Response rates, Dr. Berlin reported, were very low in both arms at 5.6% for gemcitabine alone and 6.9% for gemcitabine plus 5-FU. "That is consistent with previous reports of gemcitabine," Dr. Berlin said. Progression-free survival was a median of 2.2 months for gemcitabine and 3.4 months for the combination, a significant advantage for the latter (P = .022).

In addition, with 291 deaths out of 322 eligible patients, there was a nonsignificant trend (P = 0.09) in favor of the gemcitabine plus 5-FU arm in median overall survival (6.7 months vs 5.4 months).

Dr. Berlin noted that in a proportional hazards regression analysis taking into account the imbalances in primary tumor site and performance status between the two study groups, both factors were found to be univariate and multivariate predictors of overall survival and progression-free survival.
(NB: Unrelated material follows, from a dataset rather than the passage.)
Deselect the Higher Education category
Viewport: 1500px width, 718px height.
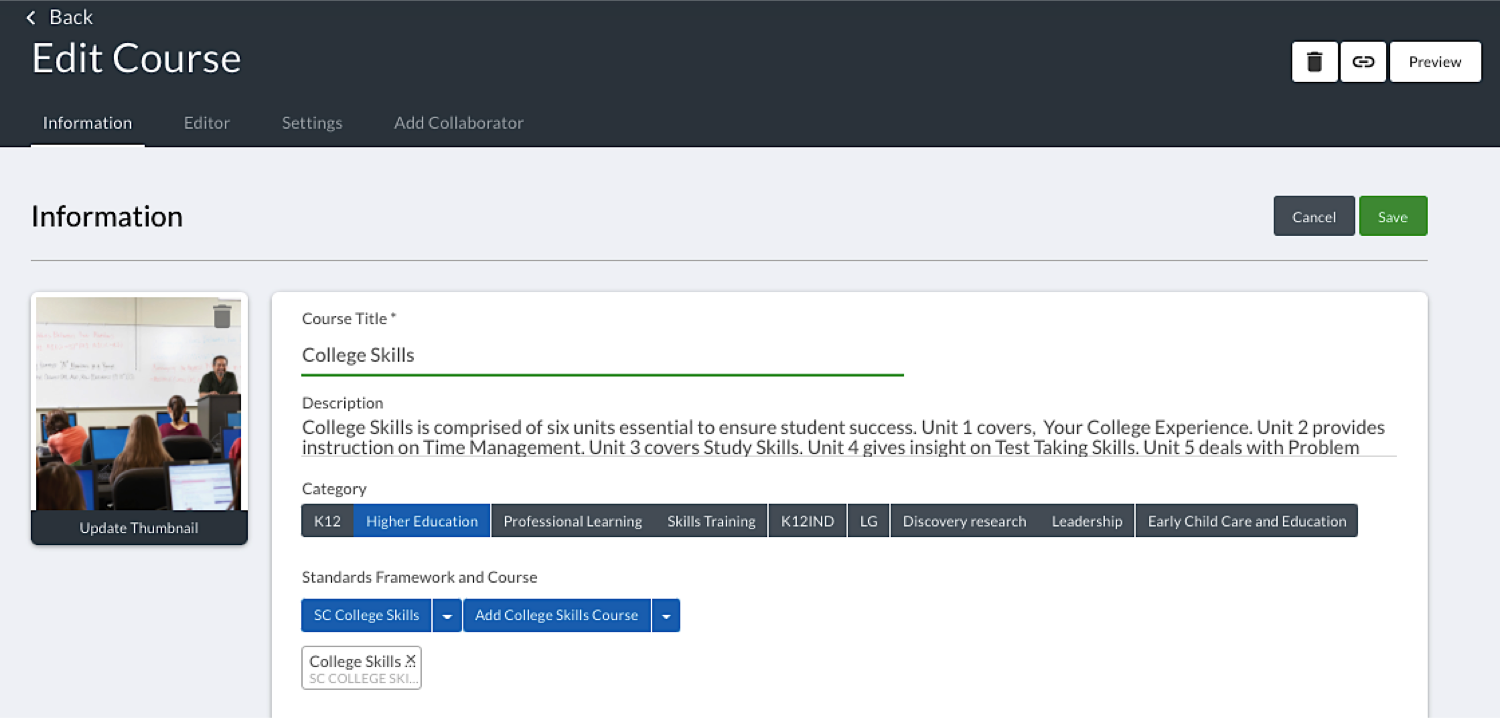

The P value for overall survival favoring the combination, after models were performed to adjust for these factors, became a significant .037, although survival times did not change significantly. "This change in P value has to be noted as nominal and should be interpreted with caution," Dr. Berlin said.

He concluded: "The addition of 5-FU to gemcitabine did not produce a significant increase in survival for patients with pancreatic cancer. It also did not add significantly to toxicity as compared with single-agent gemcitabine. We performed a regression analysis which suggests stratification should be performed in future randomized trials, at least with respect to performance status and potentially for primary tumor site."
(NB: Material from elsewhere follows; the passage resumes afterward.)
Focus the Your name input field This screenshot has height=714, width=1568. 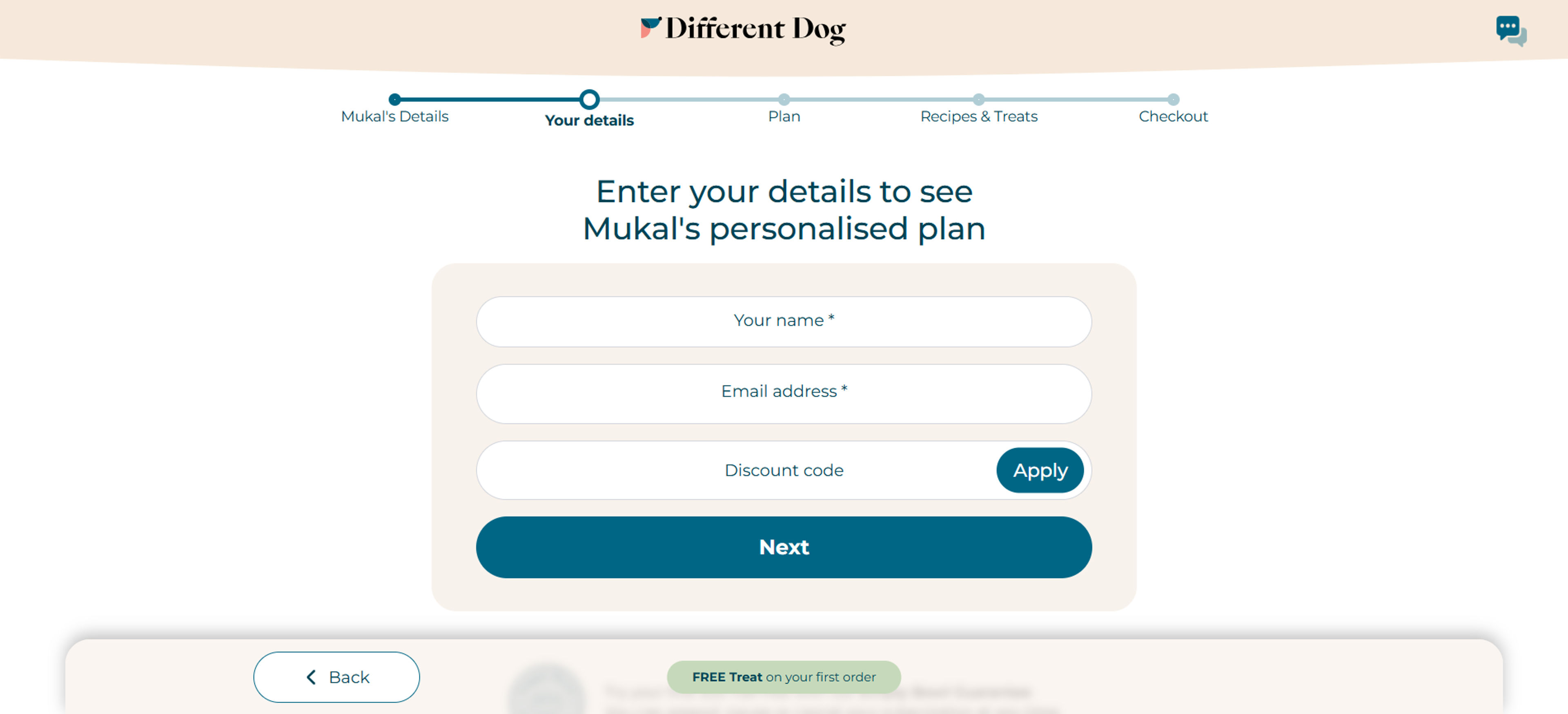tap(784, 321)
In response to an audience question about quality of life, Dr. Berlin said that quality of life and pain assessed with the Brief Pain Inventory did not appear to be worsened by the addition of 5-FU.

Italian Phase II Study

A randomized phase II study from Italy has shown that the combination of gemcitabine with continuous infusion 5-FU does not produce better results than gemcitabine alone (ASCO abstract 612), said principal investigator Francesco Di Costanzo, MD, Azienda Ospedaliera S. Maria, Terni.

The rationale for the current GOIRC (Gruppo Oncologico Italiano di Ricerca Clinica) trial is clinical evidence of synergy between gemcitabine and both bolus and continuous infusion 5-FU.
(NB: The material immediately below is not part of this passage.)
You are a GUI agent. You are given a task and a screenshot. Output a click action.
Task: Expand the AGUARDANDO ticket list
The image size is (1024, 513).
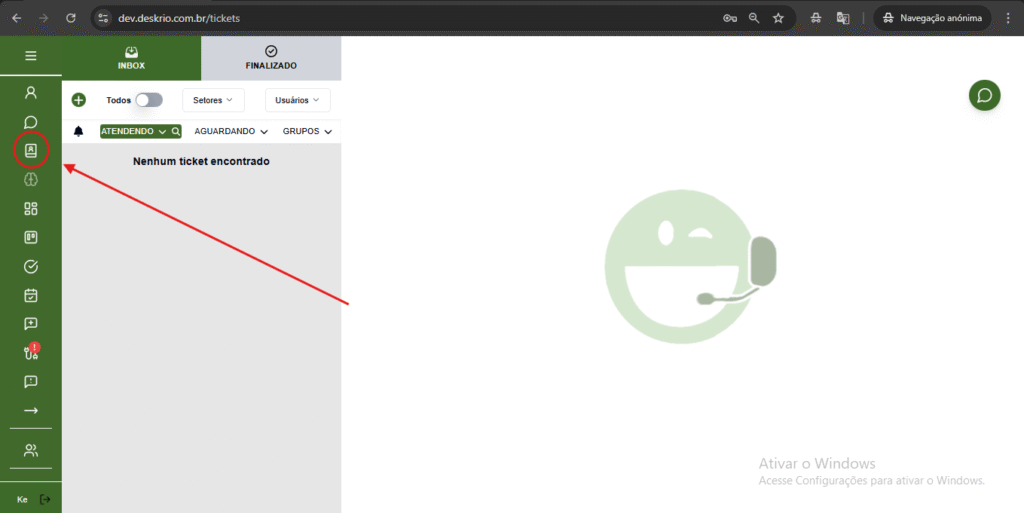(231, 131)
Included patients (median age, 63) were chemotherapy naïve with proven progressive carcinoma of the pancreas, Karnofsky performance status greater than 50, and life expectancy of at least 2 months. Fifty-five percent were male and 68% had performance status of 80 or higher. The pancreas was the sole disease site in 30%, and 42% had prior surgery.

Ninety-four patients were randomized to gemcitabine at 1,000 mg/m² (30-minute infusion), weekly for 7 weeks, followed by a 2-week rest period, and then weekly 3 times every 4 weeks, or the preceding gemcitabine regimen plus 5-FU continuous infusion at 200 mg/m²/d for 6 weeks in the first cycle and then for 3 weeks every 4 weeks. The primary endpoints were overall survival and response rate.

Dr. Di Costanzo reported that among 91 evaluable patients, partial responses were seen in 4 patients (8%) receiving gemcitabine alone and in 5 patients (11%) receiving the combination (not significant) (see Table). Stable disease and progressive disease were also similar.

Also, median survival (gemcitabine 31 weeks, gemcitabine plus 5-FU 30 weeks); median duration of response (34 and 26 weeks), and median progression-free survival (14 and 18 weeks) were similar.

Toxicity was generally similar for the two treatment arms, although mucositis was somewhat more common with the combination. Quality of life, assessed by mean of the SCI questionnaire during the first two cycles asking about "disturbed days" and days "wishing to cancel," found modest effects for both treatment arms, but worse quality of life for the combination.

Also, an economic analysis showed the cost of two 12-week cycles of gemcitabine/5-FU to be about 1,200 EUR (about $1,100 US) higher than gemcitabine alone, he said.

Dr. Di Costanzo concluded that the combination of gemcitabine with continuous infusion 5-FU does not produce better results than gemcitabine alone in advanced pancreatic cancer. Study findings did not justify the increased cost for the combination.

"In our opinion," Dr. Di Costanzo said in an interview, "response and survival rates suggest that gemcitabine remains the standard palliative treatment for advanced pancreatic tumor."